Running your website like a media publication helps you:

  • Build relationships through content (without those awkward networking conversations)
  • Understand what makes a good story (hint: it rarely involves your product features)
  • Experiment with new ideas without risking your reputation
  • Get insight from audience analytics
  • Extract more value from existing media placements
  • Become better at media relations

Publishing good content consistently is about as easy as maintaining the perfect messy bun - it looks effortless but actually requires skill and practice.

4. FOCUS ON BEING BELIEVED, NOT JUST BEING SEEN

In an era where "fake news" is shouted more often than drink orders at a busy bar, being believed is a bigger challenge than being seen. Getting a million impressions means nothing if everyone thinks you're full of it.

How do you build that trust? Be meticulously accurate with facts and figures. Take time to understand nuances. Read everything you can about your industry - like, everything. Knowledge isn't just power - it's the foundation of trust. And in 2025, trust is the currency that matters most.

5. TRADE MEDIA STILL HAS SERIOUS CLOUT

While mainstream national media may be experiencing a trust crisis, trade publications are like those solid friends who don't get involved in drama. They tend to be less polarizing and more focused on specific industries. Sure, their audience might be smaller than national outlets, but when you're targeting a specific audience, that's actually perfect.
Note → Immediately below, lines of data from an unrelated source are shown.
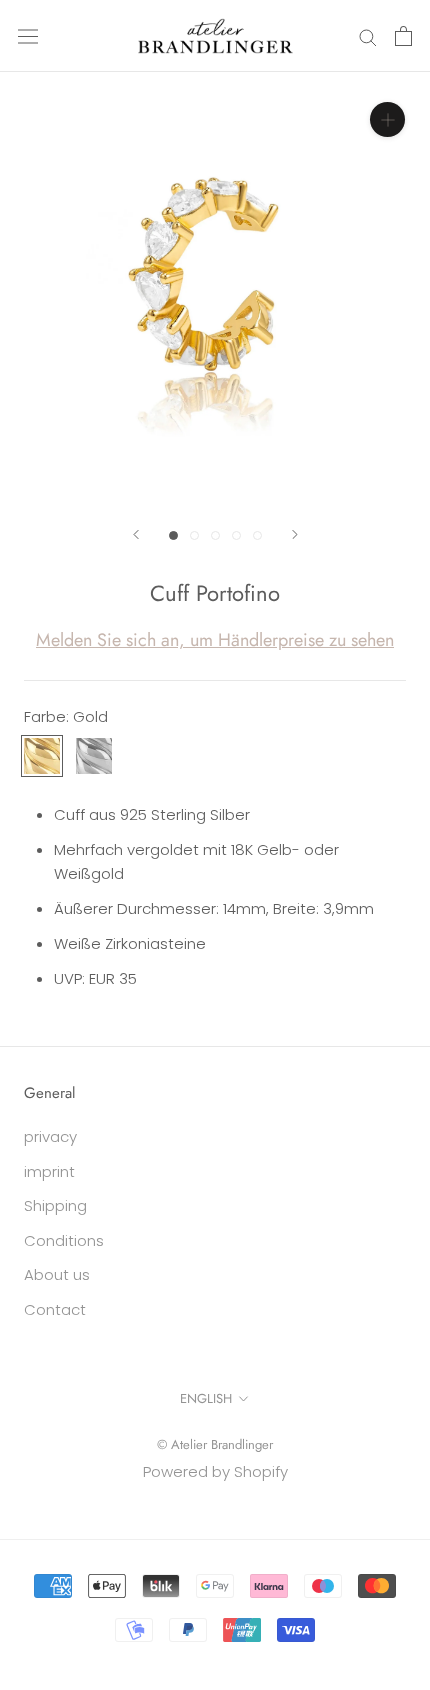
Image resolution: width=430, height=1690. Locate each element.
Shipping (55, 1205)
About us (57, 1274)
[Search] (368, 35)
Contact (55, 1309)
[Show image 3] (215, 535)
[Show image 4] (236, 535)
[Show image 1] (173, 535)
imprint (49, 1171)
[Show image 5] (257, 535)
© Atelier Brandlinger (215, 1444)
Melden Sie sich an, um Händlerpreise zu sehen (215, 640)
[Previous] (136, 534)
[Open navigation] (28, 36)
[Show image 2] (194, 535)
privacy (50, 1136)
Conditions (64, 1240)
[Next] (295, 534)
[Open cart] (403, 36)
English (206, 1398)
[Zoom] (387, 119)
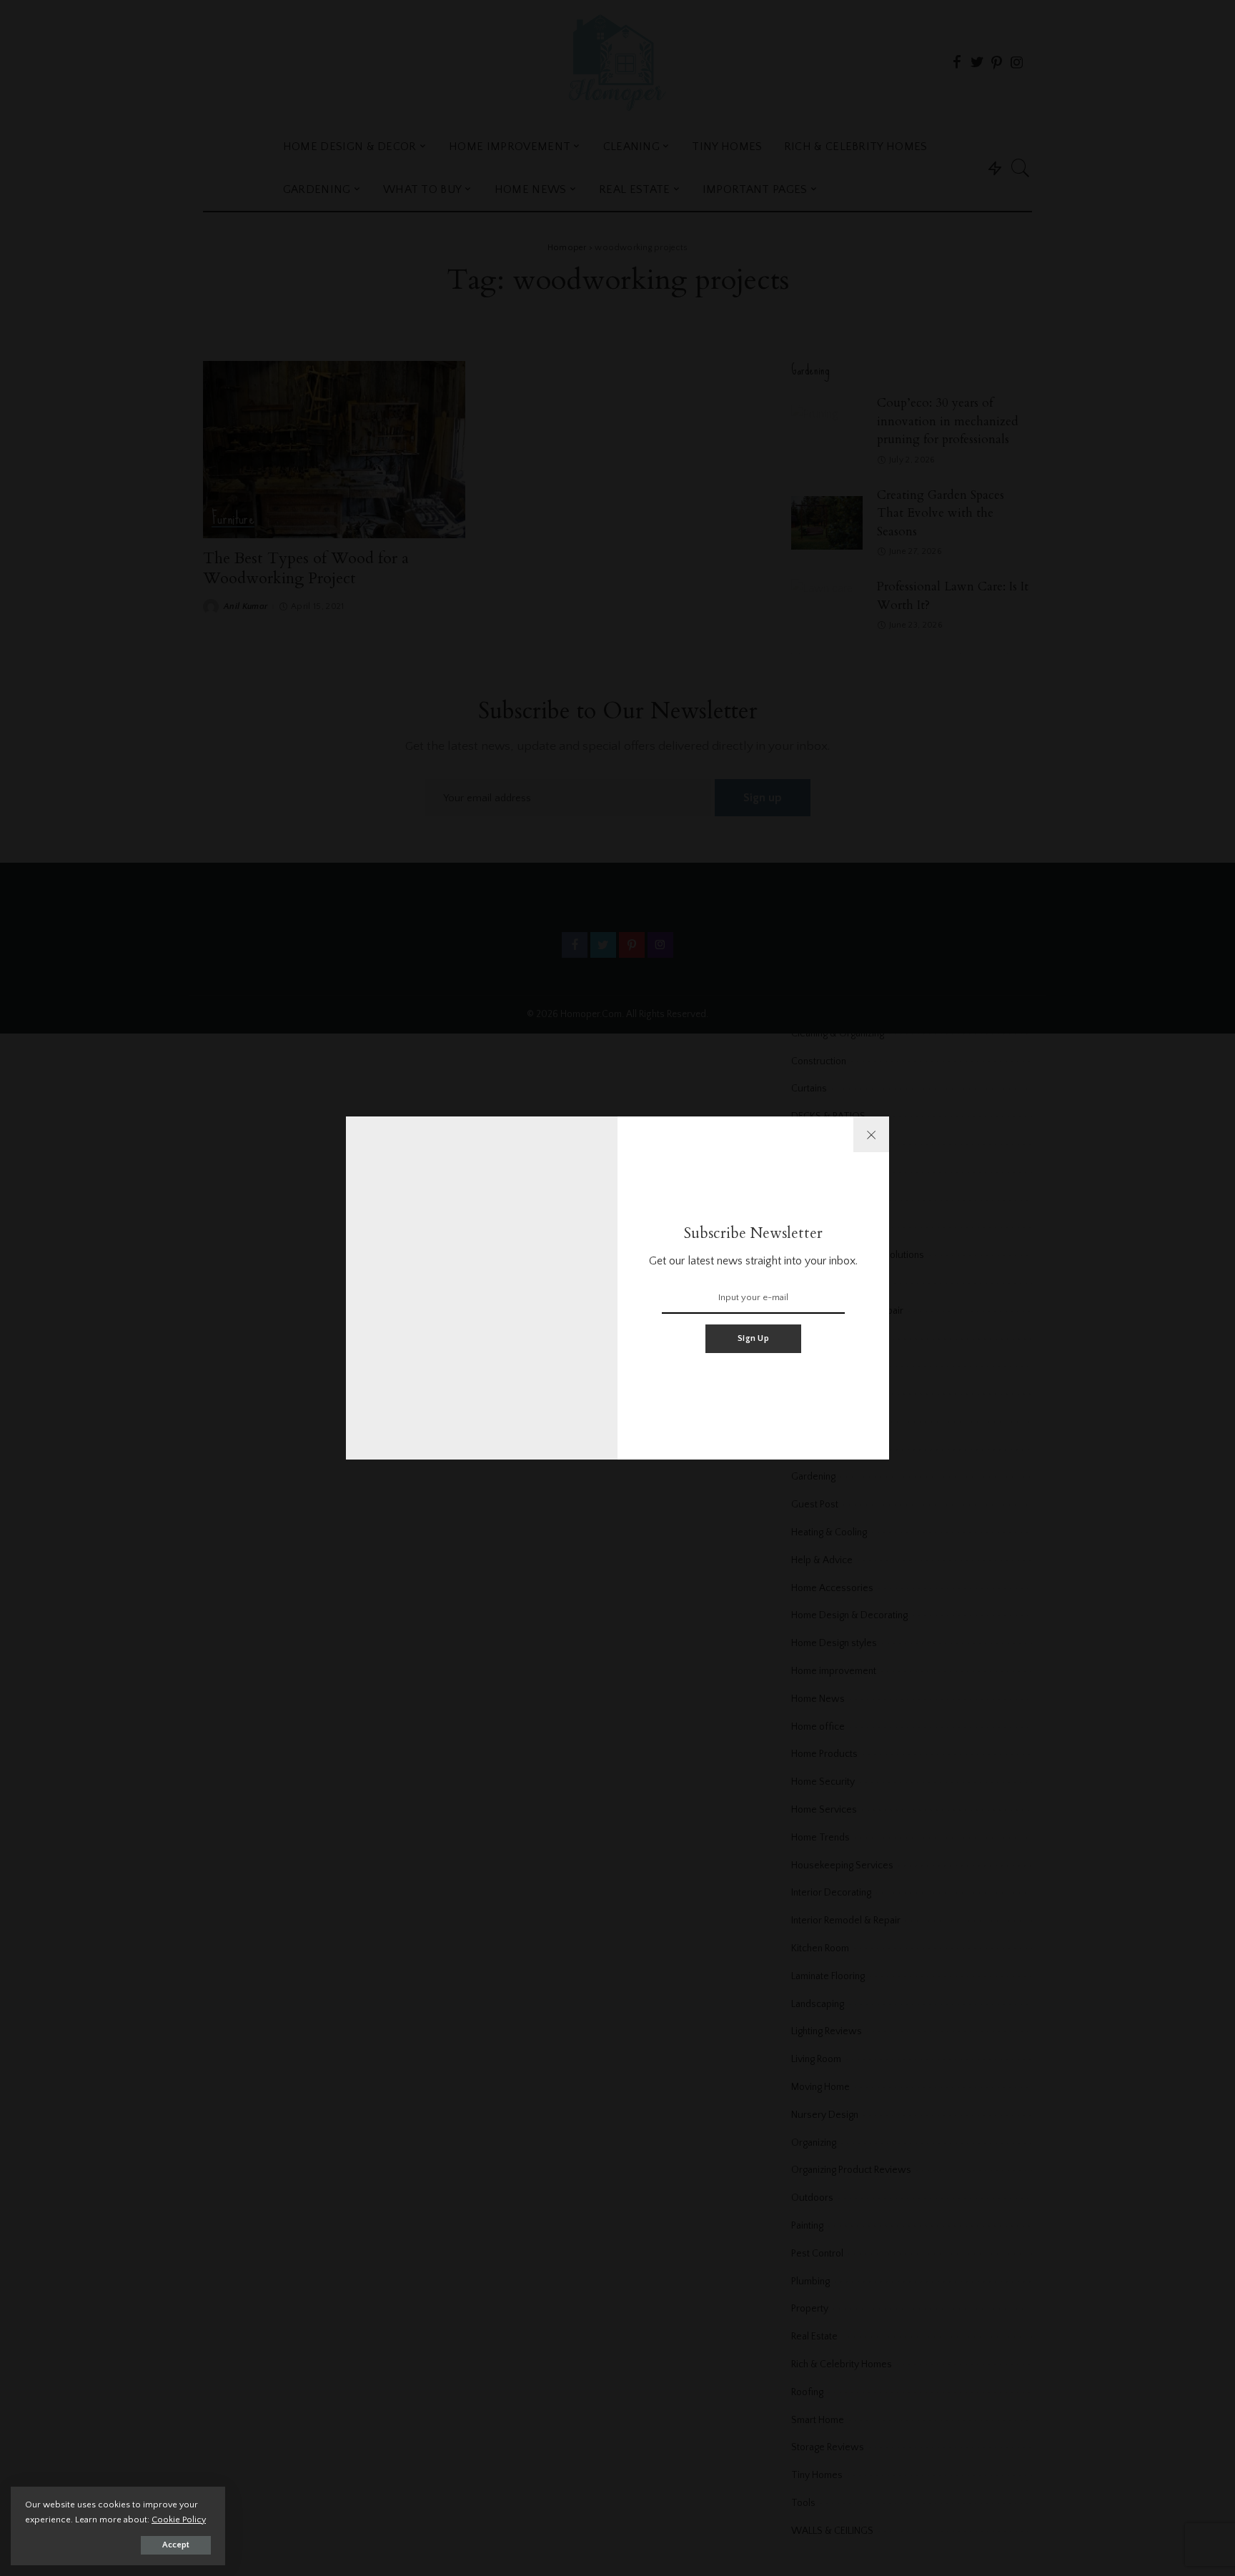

It's like the difference between shouting in a crowded stadium versus having a conversation at a dinner party - one reaches more people, but the other actually gets your message across.

THE CORE OF PR REMAINS UNCHANGED

The battle for brand doesn't happen in tactics; it happens in the minds of the audience. Tactics come and go faster than fashion trends, but the central principle remains: There's nothing you can say about yourself that has the same influence as someone else saying it about you.

That "As seen on TV" tagline gets to the heart of what makes PR powerful. If PR professionals keep this principle in mind, we can adapt to whatever changes come our way, even if traditional media continues losing its grip on public trust.

Now if you'll excuse me, I need to go refresh my inbox again. That reporter might have responded in the last 30 seconds.